Il est important de souligner qu’il ne saurait être affirmé le caractère insoutenable de la prétention dans la défense de personnes faisant l’objet d’une procédure pénale. Cette défense est toujours obligatoire.

Pour terminer, je vous donnerai une brève explication sur la rétribution, aux frais de l’État, du travail professionnel des avocats d’office et du travail de gestion des Barreaux.

Il existe un barème officiel qui détaille la rémunération de chaque type d’intervention professionnelle, en fonction de la juridiction (civile, pénale, administrative ou du travail), de l’importance ou de la gravité de l’affaire, et de la complexité de la procédure.

Les avocats d’office communiquent au Barreau les interventions qu’ils ont effectuées chaque trimestre de l’année. Le Barreau se charge de recueillir des données, de réaliser le calcul du montant total des rétributions correspondantes à l’ensemble des avocats d’office, et de demander les fonds nécessaires à l’administration publique.

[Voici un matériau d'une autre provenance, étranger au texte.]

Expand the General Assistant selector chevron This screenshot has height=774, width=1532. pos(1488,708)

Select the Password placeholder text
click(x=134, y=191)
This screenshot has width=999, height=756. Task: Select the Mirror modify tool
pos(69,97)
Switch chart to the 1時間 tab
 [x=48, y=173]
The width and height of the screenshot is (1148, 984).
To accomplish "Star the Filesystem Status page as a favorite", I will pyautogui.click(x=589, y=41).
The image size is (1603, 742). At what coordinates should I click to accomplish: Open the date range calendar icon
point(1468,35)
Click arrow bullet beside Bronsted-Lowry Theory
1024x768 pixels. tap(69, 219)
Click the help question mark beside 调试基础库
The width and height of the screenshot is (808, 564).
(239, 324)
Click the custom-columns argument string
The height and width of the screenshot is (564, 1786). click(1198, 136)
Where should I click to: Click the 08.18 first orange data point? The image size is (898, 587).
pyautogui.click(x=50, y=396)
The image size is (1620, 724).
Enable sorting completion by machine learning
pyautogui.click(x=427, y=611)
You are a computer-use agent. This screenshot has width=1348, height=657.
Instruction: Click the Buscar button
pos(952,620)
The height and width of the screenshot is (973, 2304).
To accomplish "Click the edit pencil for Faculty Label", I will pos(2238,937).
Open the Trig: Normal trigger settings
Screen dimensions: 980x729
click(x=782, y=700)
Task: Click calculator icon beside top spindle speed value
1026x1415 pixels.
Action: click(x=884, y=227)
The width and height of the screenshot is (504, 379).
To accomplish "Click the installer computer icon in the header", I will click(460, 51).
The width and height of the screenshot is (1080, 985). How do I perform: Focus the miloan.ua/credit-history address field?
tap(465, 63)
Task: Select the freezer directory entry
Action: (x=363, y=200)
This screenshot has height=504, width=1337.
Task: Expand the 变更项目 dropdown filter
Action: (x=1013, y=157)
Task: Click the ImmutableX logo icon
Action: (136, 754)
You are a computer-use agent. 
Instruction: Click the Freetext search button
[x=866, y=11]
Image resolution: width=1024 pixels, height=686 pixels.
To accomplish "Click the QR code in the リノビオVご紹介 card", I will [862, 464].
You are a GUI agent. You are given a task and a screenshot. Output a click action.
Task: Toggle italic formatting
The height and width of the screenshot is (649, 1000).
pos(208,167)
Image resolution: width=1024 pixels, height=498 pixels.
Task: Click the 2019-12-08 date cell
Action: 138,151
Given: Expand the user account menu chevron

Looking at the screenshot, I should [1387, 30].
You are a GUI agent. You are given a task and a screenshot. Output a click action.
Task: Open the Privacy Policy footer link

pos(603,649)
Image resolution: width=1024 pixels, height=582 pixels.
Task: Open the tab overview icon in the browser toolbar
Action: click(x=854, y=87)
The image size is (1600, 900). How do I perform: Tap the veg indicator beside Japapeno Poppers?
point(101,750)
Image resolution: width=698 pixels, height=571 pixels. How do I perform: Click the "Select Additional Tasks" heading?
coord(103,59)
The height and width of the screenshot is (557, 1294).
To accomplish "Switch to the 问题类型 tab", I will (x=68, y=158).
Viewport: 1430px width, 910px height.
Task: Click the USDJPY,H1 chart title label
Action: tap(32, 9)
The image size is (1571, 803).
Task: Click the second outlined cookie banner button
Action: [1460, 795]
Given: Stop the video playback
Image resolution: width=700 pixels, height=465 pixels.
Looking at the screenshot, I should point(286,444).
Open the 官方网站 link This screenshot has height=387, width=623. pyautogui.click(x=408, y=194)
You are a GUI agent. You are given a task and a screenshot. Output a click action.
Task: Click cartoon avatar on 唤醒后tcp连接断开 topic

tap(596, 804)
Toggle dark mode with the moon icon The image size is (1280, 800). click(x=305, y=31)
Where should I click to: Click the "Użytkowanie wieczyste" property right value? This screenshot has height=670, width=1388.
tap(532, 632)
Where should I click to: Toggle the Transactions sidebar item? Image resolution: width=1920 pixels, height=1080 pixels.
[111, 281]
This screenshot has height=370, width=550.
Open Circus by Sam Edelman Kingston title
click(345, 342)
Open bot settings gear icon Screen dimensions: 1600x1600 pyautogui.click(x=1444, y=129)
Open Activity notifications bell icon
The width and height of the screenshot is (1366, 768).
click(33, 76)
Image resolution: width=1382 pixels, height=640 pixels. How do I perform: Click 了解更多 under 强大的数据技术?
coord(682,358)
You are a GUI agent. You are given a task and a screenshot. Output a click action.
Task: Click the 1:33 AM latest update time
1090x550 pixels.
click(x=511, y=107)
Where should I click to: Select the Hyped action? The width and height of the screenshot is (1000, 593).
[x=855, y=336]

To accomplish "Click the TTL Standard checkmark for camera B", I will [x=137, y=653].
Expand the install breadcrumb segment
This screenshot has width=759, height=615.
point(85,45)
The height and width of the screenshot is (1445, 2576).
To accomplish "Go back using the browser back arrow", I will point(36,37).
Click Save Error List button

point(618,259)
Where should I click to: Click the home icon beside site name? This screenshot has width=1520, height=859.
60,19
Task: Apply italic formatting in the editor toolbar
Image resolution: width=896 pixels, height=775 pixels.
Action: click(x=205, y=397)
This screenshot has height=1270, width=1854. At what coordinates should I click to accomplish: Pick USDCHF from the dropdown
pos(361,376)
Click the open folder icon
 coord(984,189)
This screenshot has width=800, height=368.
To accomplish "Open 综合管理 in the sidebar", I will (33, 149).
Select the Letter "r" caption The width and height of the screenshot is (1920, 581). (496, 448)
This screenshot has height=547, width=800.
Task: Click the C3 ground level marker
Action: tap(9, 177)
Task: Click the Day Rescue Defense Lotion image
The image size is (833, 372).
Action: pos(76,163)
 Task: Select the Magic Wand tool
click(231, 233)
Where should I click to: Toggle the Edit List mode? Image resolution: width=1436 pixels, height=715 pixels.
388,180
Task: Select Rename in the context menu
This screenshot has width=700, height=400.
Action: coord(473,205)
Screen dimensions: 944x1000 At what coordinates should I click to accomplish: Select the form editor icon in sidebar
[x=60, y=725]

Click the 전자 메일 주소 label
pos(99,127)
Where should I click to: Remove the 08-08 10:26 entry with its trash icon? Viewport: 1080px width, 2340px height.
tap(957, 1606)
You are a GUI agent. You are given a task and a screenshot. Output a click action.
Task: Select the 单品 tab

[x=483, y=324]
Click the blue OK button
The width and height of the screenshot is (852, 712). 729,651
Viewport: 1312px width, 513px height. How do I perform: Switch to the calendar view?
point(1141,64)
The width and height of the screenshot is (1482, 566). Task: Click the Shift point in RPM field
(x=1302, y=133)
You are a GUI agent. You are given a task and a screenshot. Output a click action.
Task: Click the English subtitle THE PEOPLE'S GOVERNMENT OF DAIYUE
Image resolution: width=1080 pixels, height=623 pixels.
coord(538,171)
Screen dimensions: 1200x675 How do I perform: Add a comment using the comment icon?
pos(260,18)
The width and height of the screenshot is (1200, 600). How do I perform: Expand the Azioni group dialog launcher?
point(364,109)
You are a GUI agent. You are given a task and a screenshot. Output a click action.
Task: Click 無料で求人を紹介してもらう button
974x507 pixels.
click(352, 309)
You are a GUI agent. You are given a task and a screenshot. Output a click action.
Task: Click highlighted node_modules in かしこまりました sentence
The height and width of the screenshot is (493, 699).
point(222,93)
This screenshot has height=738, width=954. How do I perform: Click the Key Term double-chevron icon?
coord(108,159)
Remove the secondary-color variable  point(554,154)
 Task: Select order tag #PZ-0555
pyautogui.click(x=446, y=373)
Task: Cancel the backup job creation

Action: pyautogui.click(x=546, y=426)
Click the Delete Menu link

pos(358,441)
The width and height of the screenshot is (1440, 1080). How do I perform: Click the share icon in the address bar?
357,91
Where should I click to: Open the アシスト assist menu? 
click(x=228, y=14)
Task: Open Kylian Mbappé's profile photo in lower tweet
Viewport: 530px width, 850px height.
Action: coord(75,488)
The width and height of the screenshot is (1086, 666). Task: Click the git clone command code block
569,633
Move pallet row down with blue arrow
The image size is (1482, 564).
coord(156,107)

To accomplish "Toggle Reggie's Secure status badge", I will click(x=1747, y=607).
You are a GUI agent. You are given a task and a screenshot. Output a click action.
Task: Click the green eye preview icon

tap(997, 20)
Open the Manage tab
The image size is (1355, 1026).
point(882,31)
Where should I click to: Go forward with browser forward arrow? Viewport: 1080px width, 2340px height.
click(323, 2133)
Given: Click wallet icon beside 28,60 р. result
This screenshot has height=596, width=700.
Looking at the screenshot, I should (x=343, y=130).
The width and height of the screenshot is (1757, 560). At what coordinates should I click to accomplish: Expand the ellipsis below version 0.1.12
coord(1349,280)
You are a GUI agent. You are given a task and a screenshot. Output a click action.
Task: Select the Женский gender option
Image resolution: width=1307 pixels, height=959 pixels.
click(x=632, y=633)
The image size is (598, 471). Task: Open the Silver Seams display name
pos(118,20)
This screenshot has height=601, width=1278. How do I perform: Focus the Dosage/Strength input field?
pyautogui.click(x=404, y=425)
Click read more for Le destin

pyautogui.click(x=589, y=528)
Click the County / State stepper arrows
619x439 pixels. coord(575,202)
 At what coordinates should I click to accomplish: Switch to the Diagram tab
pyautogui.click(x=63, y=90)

Cette dernière la verse ensuite au Barreau et ce dernier règle ses avocats.

En plus du paiement des avocats d’office, l’administration verse au Barreau une petite somme pour chaque affaire d’office à titre de compensation du travail d’organisation et de gestion du Barreau. En Espagne, cette somme varie d’une région à une autre. Par exemple, dans ma région, la Principauté des Asturies, elle est de 38 euros pour chaque affaire et entre les deux Barreaux de cette région (Oviedo et Gijón) nous traitons chaque année environ 15 000 affaires d’office (10 000 par le Barreau d’Oviedo et 5 000 par celui de Gijón).

Je vous remercie de votre attention.